Machine Learning-Based Detection of Open Source License Exceptions

TitleMachine Learning-Based Detection of Open Source License Exceptions
Publication TypeConference Proceedings
Year of Publication2017
AuthorsVendome, Christopher, Linares-Vasquez Mario, Bavota Gabriele, Di Penta Massimiliano, German Daniel M., and Poshyvanyk Denys
Secondary Title2017 IEEE/ACM 39th International Conference on Software Engineering
Date Published05/2017
Keywordsclassifier, empirical studies, license, machine learning

From a legal perspective, software licenses govern the redistribution, reuse, and modification of software as both source and binary code. Free and Open Source Software (FOSS) licenses vary in the degree to which they are permissive or restrictive in allowing redistribution or modification under licenses different from the original one(s). In certain cases developers may modify the license by appending to it an exception to specifically allow reuse or modification under a particular condition.

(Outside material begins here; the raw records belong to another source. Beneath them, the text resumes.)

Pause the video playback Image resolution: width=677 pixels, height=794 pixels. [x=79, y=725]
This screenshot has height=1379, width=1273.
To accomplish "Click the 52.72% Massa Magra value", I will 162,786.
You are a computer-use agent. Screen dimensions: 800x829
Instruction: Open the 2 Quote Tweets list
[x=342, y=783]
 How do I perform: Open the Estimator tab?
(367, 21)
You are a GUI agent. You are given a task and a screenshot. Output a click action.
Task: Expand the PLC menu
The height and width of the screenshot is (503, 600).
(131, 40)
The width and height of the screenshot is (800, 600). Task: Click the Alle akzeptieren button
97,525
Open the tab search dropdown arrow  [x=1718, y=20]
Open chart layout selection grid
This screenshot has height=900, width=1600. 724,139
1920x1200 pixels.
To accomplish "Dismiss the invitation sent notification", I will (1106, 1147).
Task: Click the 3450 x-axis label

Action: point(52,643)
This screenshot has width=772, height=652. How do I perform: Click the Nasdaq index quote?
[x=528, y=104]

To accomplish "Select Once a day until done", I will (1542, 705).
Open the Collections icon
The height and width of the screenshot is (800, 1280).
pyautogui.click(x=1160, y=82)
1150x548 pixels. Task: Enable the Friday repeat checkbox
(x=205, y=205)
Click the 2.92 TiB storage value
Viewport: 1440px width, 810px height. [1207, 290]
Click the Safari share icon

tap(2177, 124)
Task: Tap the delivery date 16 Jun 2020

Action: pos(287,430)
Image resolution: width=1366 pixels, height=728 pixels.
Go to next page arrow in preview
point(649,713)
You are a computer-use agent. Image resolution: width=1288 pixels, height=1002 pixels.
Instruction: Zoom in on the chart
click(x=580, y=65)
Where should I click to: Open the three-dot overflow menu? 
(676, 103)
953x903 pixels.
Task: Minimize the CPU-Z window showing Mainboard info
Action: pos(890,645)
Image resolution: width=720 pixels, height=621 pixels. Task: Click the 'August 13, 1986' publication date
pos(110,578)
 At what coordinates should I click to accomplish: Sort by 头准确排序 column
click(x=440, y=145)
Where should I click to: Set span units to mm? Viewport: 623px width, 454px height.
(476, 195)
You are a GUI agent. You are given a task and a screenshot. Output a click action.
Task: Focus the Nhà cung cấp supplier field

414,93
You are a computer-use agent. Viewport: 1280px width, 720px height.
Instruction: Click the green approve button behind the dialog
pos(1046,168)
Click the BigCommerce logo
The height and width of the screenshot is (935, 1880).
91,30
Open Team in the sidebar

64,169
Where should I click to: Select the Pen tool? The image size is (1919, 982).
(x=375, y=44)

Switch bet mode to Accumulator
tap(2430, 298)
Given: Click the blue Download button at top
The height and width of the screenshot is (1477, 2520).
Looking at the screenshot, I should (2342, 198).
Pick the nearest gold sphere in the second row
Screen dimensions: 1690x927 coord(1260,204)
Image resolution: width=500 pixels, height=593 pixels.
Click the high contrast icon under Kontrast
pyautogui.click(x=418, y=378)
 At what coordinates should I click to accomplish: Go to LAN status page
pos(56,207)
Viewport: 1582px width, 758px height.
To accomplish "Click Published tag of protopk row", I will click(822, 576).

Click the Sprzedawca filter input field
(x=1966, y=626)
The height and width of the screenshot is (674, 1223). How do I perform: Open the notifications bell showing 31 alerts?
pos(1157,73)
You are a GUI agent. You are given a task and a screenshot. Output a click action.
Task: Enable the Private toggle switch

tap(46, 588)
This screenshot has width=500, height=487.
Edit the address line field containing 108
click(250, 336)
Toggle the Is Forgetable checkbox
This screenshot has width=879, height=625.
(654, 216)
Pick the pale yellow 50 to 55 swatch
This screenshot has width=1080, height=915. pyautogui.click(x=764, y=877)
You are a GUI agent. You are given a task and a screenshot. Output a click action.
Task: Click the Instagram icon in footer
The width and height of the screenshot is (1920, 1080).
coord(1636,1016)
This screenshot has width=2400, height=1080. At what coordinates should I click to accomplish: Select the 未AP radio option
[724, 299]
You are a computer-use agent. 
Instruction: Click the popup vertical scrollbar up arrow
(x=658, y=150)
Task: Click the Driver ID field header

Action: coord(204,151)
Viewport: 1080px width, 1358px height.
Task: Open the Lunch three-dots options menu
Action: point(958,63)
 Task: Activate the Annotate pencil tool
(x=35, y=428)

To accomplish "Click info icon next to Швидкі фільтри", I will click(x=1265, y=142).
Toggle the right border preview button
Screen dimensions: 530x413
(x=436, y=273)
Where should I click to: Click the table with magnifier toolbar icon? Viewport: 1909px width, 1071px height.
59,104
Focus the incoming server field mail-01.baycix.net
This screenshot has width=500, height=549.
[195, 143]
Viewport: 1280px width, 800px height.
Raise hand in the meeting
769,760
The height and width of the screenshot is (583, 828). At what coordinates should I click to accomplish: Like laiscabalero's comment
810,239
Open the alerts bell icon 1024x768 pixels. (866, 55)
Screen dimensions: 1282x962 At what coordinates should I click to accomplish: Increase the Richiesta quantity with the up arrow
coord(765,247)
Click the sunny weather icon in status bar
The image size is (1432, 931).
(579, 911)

These exceptions are an important factor to consider for license compliance analysis since they modify the standard (and widely understood_ terms of the original license. In this work, we first perform a large-scale empirical study on the change history of over 51k FOSS systems aimed at quantitatively investigating the prevalence of known license exceptions and identifying new ones. Subsequently, we performed a study on the detection of license exceptions by relying on machine learning. We evaluated the license exception classification with four different supervised learners and sensitivity analysis. Finally we present a categorization of license exceptions and explain their implications.


"We address these questions by first performing a large scale mining-based study... [W]e analyzed the source code of 51,754 projects written in six different programming languages (Ruby, Javascript, Python, C, C++, and C#) hosted on GitHub.